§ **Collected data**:
=-=-=-=-=

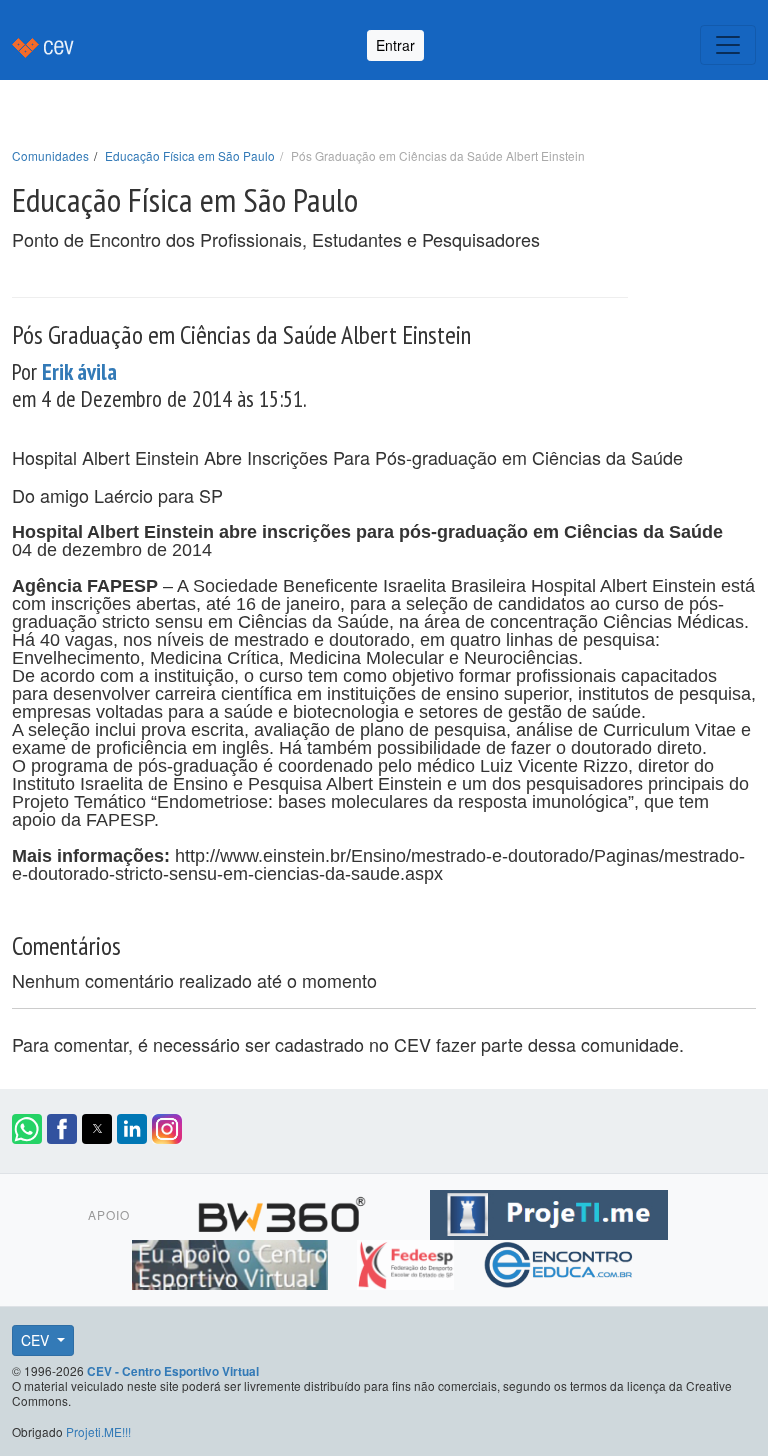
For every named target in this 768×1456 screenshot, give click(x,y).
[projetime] (549, 1211)
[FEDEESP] (407, 1261)
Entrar (395, 45)
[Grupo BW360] (284, 1211)
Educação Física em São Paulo (190, 155)
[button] (27, 1129)
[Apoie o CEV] (232, 1261)
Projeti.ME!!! (98, 1431)
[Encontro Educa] (559, 1261)
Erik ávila (79, 371)
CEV (37, 1340)
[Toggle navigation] (728, 45)
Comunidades (50, 155)
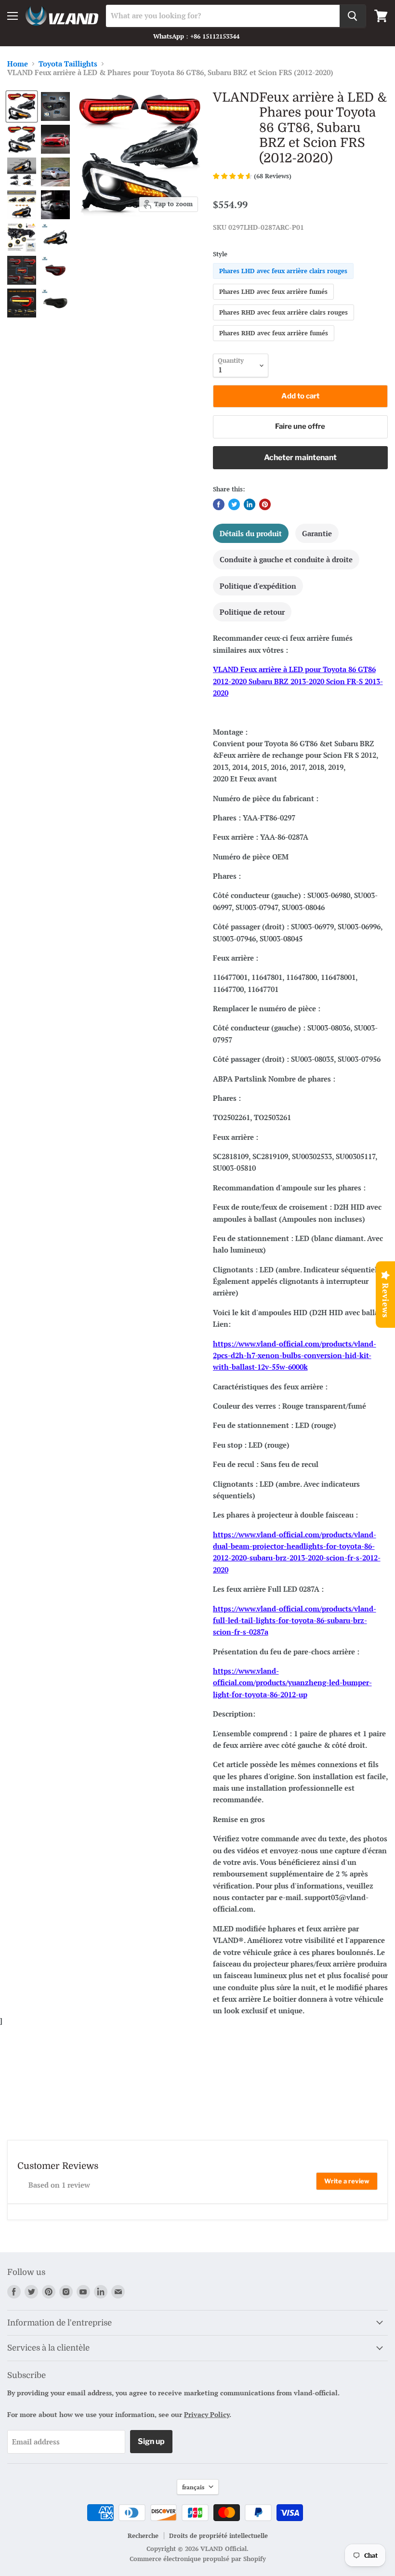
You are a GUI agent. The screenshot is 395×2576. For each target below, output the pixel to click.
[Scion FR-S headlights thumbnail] (21, 172)
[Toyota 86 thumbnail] (55, 139)
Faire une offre (300, 426)
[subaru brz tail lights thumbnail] (21, 303)
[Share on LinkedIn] (249, 504)
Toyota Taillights (68, 64)
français (193, 2487)
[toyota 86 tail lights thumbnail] (21, 270)
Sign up (151, 2441)
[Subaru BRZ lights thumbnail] (21, 139)
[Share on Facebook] (218, 504)
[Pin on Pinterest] (265, 504)
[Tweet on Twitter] (234, 504)
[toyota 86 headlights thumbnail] (21, 204)
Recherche (143, 2535)
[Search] (353, 16)
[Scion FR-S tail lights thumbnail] (55, 106)
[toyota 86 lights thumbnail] (21, 106)
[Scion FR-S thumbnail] (55, 204)
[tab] (251, 533)
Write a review (346, 2181)
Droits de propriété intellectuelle (218, 2535)
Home (17, 64)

=-=-=-=-=

§ **What the task asks**: Your answer should consist of the lines above between those holding "Entrar (395, 45)" and "[subaru brz tail lights thumbnail] (21, 303)", inclusive, reproduced word for word and without pictures.

§ **Solved problem**:
Entrar (395, 45)
[Grupo BW360] (284, 1211)
Educação Física em São Paulo (190, 155)
[button] (27, 1129)
[Apoie o CEV] (232, 1261)
Projeti.ME!!! (98, 1431)
[Encontro Educa] (559, 1261)
Erik ávila (79, 371)
CEV (37, 1340)
[Toggle navigation] (728, 45)
Comunidades (50, 155)
You are a GUI agent. The screenshot is 395×2576. For each target below, output the pixel to click.
[Scion FR-S headlights thumbnail] (21, 172)
[Toyota 86 thumbnail] (55, 139)
Faire une offre (300, 426)
[subaru brz tail lights thumbnail] (21, 303)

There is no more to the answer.